- _Task details_:
Down to the last line below, write out every line exactly, starting with the one that contains "Click the house icon on the Grow plan" and leaving out the pictures.

- _Given entries_:
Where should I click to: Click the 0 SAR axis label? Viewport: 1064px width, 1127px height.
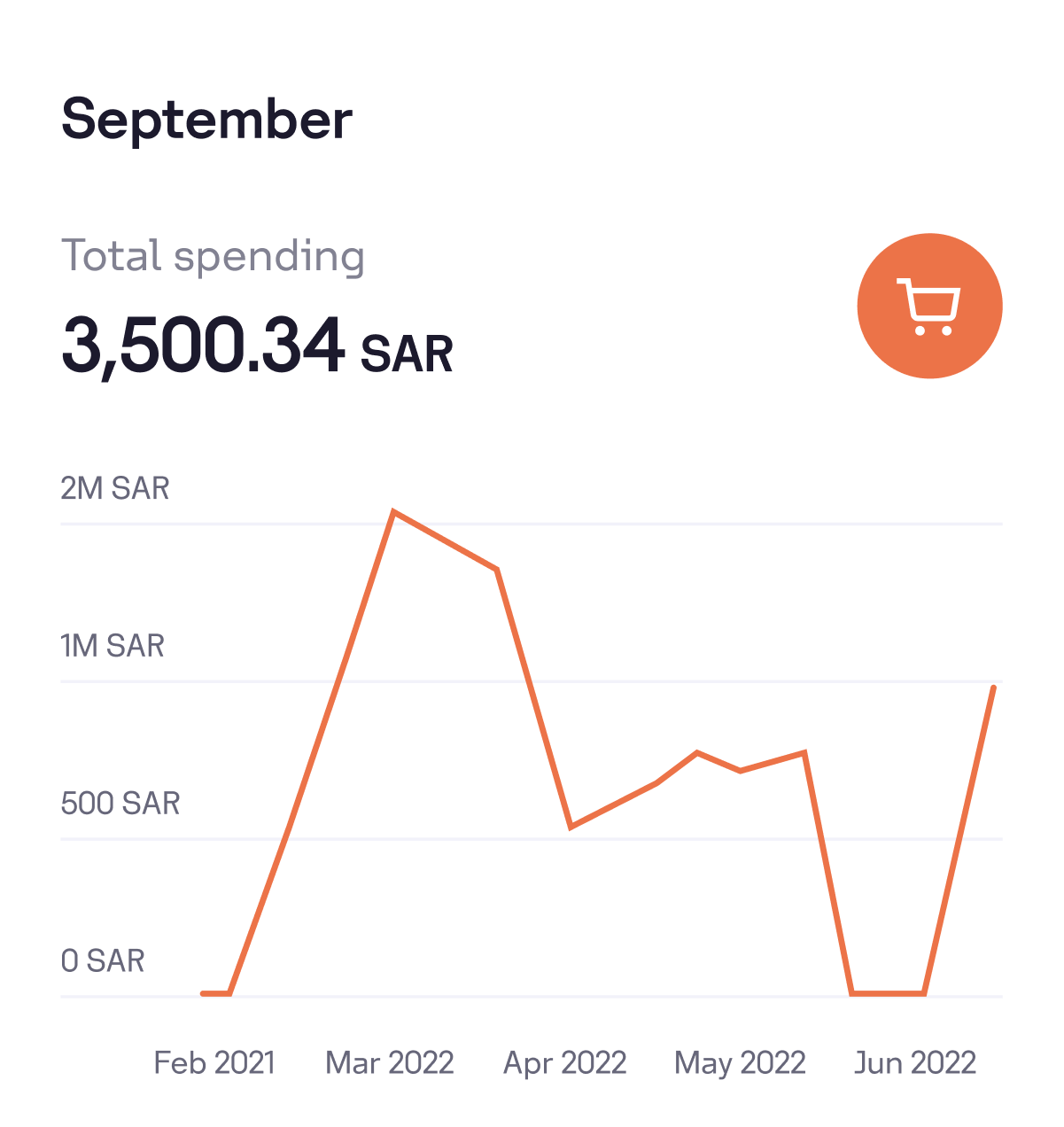103,960
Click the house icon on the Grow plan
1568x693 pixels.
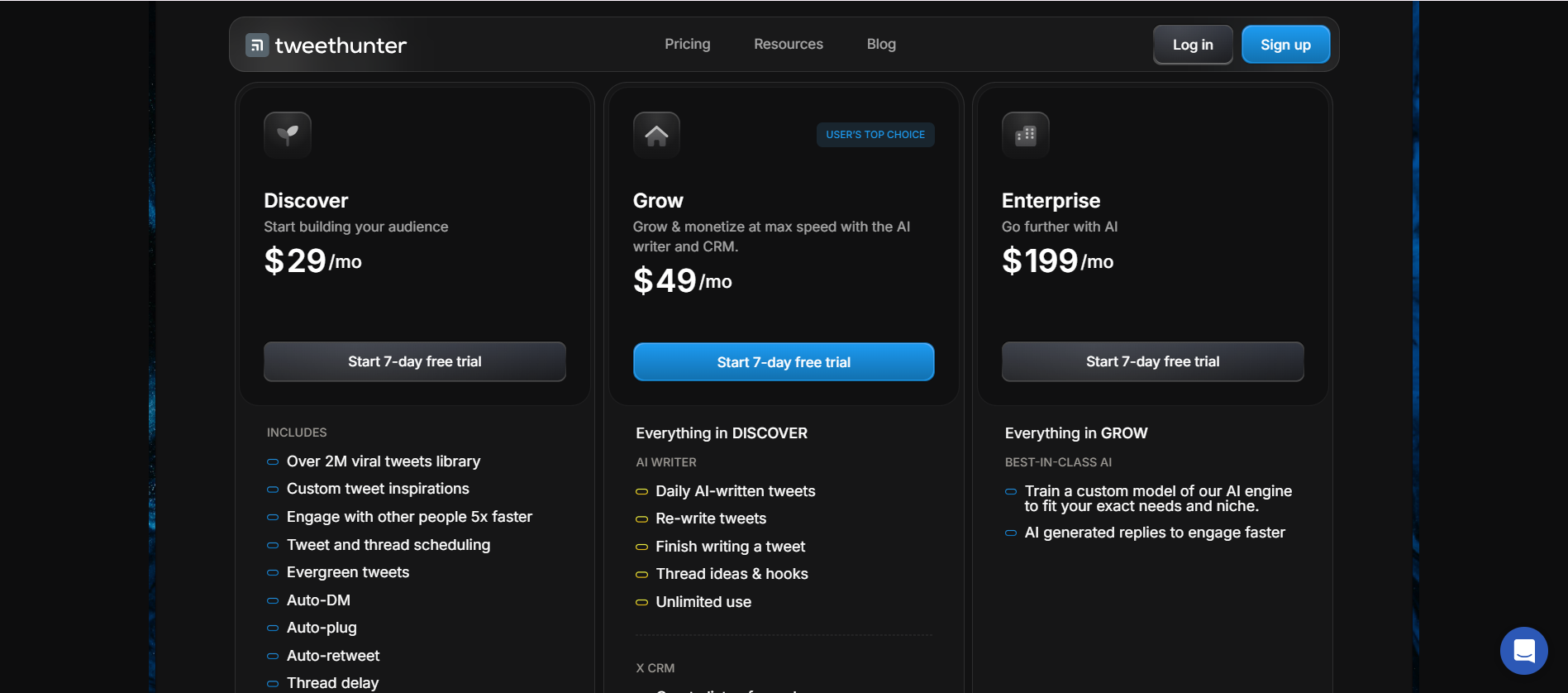pyautogui.click(x=655, y=134)

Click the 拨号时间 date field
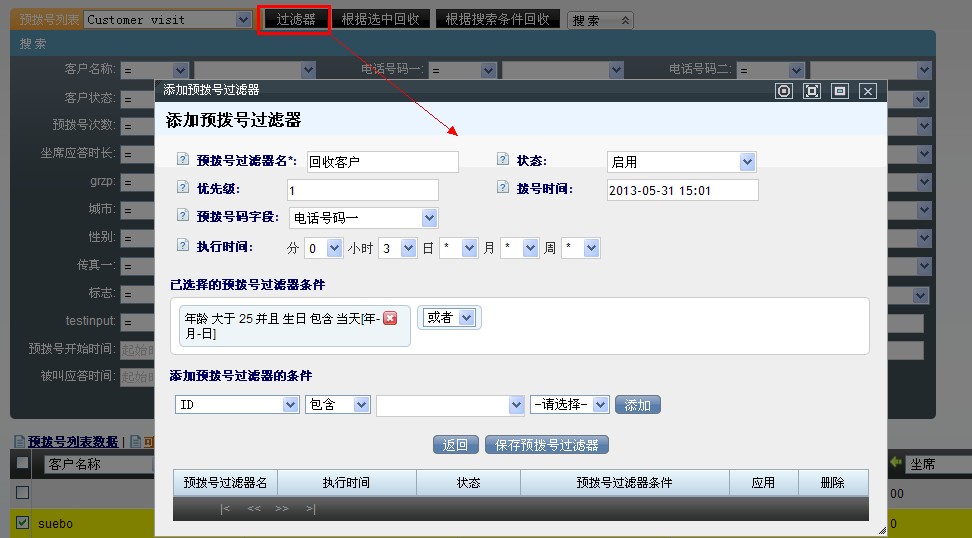[682, 190]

- _Solution_:
Click the house icon on the Grow plan
1568x693 pixels.
pyautogui.click(x=655, y=134)

Click the 拨号时间 date field
[682, 190]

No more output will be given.